**Records provided**.
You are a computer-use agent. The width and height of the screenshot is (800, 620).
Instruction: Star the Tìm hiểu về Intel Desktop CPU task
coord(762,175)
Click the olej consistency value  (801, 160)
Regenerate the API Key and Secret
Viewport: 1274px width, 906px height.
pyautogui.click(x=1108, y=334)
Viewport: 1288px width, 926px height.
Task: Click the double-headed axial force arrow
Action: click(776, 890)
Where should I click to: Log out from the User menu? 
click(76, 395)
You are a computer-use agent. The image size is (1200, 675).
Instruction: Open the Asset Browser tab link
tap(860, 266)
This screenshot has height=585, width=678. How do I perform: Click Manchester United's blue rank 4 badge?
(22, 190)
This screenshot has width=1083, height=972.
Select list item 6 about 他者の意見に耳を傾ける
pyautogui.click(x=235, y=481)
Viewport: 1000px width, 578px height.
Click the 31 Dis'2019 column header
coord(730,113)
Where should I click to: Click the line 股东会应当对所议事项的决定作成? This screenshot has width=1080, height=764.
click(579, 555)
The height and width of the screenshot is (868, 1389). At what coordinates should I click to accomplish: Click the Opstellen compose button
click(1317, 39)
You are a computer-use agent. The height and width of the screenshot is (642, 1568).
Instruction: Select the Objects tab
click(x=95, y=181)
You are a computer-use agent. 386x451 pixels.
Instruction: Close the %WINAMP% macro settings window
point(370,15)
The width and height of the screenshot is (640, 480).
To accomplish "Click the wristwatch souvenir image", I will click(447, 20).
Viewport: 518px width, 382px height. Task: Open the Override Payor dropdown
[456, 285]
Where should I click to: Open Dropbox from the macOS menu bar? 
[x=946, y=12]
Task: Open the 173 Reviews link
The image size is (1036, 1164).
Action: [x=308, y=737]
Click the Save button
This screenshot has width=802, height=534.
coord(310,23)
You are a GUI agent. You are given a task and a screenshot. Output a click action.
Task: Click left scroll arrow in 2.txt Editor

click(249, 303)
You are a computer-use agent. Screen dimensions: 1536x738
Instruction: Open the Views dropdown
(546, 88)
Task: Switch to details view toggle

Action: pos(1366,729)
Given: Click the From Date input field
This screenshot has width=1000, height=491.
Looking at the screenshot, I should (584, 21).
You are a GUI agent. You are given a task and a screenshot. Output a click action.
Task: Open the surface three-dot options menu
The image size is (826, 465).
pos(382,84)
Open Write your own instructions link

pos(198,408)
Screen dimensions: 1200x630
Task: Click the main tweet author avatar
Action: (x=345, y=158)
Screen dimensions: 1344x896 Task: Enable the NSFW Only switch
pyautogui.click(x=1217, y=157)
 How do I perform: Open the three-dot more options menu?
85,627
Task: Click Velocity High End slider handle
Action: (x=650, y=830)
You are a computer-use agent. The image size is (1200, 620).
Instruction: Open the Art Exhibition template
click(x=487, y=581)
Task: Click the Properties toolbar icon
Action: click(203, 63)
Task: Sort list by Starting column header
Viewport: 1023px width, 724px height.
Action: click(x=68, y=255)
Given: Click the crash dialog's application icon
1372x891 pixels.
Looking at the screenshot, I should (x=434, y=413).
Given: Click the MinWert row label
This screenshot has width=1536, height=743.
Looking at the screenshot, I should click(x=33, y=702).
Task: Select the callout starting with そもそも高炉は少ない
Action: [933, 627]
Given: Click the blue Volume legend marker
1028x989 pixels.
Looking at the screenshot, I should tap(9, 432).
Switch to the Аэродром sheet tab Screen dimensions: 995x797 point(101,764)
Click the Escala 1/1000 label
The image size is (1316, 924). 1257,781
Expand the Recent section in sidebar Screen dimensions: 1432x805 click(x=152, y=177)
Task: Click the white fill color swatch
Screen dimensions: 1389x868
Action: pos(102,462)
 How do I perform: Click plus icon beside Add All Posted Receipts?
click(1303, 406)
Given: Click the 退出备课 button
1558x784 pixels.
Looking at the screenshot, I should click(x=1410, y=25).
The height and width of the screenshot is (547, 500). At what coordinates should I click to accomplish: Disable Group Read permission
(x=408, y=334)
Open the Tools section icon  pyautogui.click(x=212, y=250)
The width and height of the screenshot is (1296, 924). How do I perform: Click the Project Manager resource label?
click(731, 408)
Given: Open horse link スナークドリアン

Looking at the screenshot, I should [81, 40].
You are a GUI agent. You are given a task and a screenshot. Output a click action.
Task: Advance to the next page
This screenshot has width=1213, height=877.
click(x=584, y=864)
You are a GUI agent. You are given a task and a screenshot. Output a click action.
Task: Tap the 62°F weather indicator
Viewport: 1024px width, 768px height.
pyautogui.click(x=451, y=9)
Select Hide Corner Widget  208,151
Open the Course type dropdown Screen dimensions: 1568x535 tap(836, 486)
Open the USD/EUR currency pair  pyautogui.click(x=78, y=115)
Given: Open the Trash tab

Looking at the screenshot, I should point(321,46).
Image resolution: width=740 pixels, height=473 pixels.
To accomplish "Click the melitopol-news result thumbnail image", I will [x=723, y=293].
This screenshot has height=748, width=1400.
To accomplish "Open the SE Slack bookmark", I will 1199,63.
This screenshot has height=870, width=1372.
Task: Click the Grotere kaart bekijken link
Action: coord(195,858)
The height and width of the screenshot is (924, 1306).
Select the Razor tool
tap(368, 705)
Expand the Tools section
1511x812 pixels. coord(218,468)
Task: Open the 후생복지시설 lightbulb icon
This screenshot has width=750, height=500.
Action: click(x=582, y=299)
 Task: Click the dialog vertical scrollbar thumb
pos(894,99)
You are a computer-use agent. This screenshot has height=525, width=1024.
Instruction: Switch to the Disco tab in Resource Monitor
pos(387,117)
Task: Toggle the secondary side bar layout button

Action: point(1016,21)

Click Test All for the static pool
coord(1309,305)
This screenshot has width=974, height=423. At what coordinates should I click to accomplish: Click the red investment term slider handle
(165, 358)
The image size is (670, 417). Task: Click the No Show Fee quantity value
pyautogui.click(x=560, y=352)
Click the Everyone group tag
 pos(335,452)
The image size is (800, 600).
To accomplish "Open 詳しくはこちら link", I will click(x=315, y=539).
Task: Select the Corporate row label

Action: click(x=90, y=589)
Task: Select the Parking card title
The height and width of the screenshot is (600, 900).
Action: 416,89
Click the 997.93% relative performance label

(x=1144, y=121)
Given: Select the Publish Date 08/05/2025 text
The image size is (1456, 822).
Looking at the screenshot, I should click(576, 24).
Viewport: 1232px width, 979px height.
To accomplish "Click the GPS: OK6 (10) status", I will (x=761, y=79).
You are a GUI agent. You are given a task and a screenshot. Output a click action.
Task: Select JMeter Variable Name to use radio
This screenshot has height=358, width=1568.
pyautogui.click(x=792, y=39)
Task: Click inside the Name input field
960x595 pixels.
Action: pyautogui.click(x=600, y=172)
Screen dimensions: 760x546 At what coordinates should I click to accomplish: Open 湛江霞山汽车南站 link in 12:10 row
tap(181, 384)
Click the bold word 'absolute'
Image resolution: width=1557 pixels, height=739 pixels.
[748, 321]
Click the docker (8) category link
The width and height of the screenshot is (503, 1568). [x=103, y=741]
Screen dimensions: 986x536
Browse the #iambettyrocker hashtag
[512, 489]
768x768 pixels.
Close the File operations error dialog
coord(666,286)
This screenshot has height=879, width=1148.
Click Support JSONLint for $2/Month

**Work to complete**.
What is needed is each line from the records with the word "input" in it.

**Response below**.
Given: Click the From Date input field
Task: Click inside the Name input field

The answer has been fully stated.